Je pense que nous devons faire nous-mêmes la convergence qu'il nous faut sans attendre les petits partis qui se montrent aujourd'hui plus corporatistes que le corporatisme qu'ils dénonçaient jadis avec raison.
Je crois que le temps est venu, après toutes ces épuisantes années de luttes fratricides, de redevenir de puissants alliés, de recomposer notre puissance politique, de prendre à nouveau racine au sein du Parti québécois pour mieux y transformer le réel, pour mieux s'occuper de notre monde et mieux se remettre en selle vers l'indépendance du Québec.
Chacun doit y mettre du sien pour le pays.

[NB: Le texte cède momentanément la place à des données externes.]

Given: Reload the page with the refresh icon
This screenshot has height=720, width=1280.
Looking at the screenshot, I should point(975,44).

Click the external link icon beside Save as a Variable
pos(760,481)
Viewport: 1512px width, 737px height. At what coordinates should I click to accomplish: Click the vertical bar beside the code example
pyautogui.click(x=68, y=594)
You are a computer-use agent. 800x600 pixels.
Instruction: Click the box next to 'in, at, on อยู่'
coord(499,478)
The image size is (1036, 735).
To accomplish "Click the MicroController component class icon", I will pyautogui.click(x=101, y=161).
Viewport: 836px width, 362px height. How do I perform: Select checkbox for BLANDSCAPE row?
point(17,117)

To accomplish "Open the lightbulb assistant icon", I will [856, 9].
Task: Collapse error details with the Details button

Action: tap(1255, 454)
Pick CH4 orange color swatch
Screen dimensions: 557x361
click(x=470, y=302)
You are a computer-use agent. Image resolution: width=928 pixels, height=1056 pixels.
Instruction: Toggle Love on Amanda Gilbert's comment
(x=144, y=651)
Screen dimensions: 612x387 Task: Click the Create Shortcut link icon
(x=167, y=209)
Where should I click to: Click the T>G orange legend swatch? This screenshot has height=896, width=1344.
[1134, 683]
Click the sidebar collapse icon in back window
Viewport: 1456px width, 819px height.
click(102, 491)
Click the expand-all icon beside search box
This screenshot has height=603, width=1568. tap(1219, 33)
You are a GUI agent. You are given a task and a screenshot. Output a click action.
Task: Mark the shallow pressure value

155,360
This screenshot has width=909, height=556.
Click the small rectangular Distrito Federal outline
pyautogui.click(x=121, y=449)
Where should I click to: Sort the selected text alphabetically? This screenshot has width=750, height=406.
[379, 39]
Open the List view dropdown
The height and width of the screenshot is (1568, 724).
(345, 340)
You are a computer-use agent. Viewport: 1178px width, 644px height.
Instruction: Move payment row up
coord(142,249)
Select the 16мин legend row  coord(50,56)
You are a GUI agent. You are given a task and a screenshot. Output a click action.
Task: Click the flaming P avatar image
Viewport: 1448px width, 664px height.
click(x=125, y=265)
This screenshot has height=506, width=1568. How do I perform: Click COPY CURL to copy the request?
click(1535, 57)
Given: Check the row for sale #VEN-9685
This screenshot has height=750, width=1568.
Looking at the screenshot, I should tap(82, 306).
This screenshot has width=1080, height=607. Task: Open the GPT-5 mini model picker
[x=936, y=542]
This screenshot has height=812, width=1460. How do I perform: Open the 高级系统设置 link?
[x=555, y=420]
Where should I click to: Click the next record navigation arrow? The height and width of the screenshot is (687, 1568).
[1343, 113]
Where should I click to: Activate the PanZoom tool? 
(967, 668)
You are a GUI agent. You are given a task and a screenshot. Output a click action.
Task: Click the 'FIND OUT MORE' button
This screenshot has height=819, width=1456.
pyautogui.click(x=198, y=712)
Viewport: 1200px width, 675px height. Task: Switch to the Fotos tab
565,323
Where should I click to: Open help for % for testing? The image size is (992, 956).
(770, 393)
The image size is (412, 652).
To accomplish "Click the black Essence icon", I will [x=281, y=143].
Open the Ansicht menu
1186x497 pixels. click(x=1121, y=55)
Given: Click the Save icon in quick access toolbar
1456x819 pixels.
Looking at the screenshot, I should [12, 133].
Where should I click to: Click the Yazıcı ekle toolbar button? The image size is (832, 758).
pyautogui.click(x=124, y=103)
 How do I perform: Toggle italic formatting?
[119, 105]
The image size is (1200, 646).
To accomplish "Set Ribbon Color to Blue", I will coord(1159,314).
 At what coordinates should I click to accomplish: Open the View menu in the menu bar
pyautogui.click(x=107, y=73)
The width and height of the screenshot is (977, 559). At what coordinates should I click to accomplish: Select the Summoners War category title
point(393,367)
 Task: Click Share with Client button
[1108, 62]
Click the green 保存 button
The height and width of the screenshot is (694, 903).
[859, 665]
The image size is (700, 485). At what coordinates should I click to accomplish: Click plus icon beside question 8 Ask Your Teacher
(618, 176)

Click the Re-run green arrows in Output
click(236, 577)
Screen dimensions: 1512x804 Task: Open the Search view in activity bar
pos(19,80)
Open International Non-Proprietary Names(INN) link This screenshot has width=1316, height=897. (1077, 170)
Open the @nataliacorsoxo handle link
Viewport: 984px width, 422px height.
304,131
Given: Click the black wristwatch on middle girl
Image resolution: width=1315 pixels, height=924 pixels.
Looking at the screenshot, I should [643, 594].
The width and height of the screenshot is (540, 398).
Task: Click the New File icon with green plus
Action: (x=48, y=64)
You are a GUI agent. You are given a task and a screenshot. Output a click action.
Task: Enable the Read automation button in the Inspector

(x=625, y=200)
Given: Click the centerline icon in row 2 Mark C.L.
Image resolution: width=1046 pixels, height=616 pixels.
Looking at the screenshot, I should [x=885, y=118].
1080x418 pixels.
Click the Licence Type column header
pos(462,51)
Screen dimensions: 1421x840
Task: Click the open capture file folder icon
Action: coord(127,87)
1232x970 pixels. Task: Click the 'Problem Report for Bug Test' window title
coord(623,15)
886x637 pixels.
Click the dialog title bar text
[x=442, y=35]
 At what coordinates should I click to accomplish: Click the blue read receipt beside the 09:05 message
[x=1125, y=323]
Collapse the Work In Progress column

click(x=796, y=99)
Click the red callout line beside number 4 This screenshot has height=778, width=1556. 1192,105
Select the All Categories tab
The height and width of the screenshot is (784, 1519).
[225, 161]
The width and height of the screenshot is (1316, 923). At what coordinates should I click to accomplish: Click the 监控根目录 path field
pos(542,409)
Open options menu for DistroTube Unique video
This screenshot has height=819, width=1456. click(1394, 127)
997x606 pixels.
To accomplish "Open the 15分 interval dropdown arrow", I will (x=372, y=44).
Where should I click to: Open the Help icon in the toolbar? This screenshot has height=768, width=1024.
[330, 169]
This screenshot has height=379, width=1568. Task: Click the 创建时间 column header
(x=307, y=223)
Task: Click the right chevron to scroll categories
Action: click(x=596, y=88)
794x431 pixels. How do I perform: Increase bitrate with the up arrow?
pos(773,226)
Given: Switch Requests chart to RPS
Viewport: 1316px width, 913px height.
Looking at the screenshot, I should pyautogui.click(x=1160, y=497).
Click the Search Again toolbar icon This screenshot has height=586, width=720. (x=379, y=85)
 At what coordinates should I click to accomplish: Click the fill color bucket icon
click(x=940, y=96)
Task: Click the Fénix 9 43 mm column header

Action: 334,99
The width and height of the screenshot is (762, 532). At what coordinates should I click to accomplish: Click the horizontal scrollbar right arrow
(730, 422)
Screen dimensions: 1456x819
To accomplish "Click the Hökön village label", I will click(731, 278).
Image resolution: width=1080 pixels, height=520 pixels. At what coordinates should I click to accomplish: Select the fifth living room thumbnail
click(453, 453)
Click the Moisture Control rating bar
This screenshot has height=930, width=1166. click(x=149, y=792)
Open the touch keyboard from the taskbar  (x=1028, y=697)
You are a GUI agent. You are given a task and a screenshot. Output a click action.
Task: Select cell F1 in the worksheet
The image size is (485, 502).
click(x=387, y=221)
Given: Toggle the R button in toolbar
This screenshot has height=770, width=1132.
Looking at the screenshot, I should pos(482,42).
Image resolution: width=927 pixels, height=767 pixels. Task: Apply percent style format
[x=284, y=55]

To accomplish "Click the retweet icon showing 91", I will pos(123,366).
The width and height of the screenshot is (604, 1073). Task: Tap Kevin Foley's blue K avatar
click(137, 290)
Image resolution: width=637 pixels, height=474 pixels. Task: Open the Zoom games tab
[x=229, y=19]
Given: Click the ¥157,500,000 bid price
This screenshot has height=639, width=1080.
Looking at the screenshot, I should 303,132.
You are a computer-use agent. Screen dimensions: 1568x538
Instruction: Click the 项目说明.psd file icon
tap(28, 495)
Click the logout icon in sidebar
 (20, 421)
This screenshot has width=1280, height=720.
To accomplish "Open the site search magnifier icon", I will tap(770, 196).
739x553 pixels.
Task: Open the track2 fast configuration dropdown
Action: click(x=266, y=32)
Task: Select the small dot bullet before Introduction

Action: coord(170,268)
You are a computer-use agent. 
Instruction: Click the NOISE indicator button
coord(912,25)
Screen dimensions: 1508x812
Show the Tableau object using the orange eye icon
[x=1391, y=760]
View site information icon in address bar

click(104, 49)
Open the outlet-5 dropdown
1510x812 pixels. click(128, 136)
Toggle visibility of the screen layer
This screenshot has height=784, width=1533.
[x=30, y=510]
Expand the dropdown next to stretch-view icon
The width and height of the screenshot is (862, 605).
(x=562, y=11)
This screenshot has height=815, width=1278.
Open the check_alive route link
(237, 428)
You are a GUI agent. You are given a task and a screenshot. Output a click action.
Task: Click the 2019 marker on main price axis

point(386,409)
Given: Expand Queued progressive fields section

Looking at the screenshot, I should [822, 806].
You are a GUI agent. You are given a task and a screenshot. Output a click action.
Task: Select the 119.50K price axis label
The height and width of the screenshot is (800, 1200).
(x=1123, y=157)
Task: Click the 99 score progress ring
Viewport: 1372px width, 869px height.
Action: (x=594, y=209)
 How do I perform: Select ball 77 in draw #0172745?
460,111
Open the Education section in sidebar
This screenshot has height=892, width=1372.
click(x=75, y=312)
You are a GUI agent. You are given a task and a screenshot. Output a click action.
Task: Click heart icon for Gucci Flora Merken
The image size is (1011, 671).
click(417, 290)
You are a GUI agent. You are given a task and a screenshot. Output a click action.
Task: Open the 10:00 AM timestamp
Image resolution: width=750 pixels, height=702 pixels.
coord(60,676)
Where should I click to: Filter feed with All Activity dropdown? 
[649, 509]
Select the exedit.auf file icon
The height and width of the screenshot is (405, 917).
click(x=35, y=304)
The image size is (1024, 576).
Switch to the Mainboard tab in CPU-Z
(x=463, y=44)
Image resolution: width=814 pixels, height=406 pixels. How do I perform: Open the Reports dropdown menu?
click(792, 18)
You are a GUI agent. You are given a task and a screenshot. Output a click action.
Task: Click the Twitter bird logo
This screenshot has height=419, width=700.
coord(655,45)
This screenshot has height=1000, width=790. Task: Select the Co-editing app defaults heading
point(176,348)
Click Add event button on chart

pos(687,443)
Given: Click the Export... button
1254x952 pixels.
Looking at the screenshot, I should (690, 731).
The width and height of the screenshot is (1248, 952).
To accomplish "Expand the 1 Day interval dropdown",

Ce n'est pas vrai que notre peuple est indécis et rêveur. Ce n'est pas vrai qu'il ne fait pas de sacrifices. Il fait face à l'adversité avec détermination et solidarité. À l'heure où il faut se préparer à défendre notre population assiégée par ce gouvernement, sommes-nous solidaires? Sommes-nous soudés?
Bien sûr que c'est difficile de converger. Surtout quand on a passé la majeure partie des dernières années à se regarder en chiens de faïence. Mais pensez-vous un instant que ce pays se fera sans effort, en claquant des doigts? Pensez-vous vraiment que sur la route qui nous y mènera tous les égos et les corporatismes politiques en sortiront intacts? À quel sacrifice ceux qui refusent aujourd'hui la convergence, que ce soit au nom de l'identité ou de l'indépendance, sont-ils prêts sinon au sacrifice de la prospérité de notre peuple et au sacrifice de notre propre liberté?
Je dis que devant ce peuple à la recherche de sa liberté, de sa prospérité et de sa pérennité, il ne doit exister aucun royaume.
Il appartient à chacun de nous de saisir le moment. Il faut se remettre ensemble. Il faut s'occuper de notre monde. Puis faire l'indépendance. Ce sont là trois objectifs nobles susceptibles de nous faire entrer dans la tombe comme des conquérants pour des générations à venir.
Au fond, se rallier reste encore le chemin le plus rapide.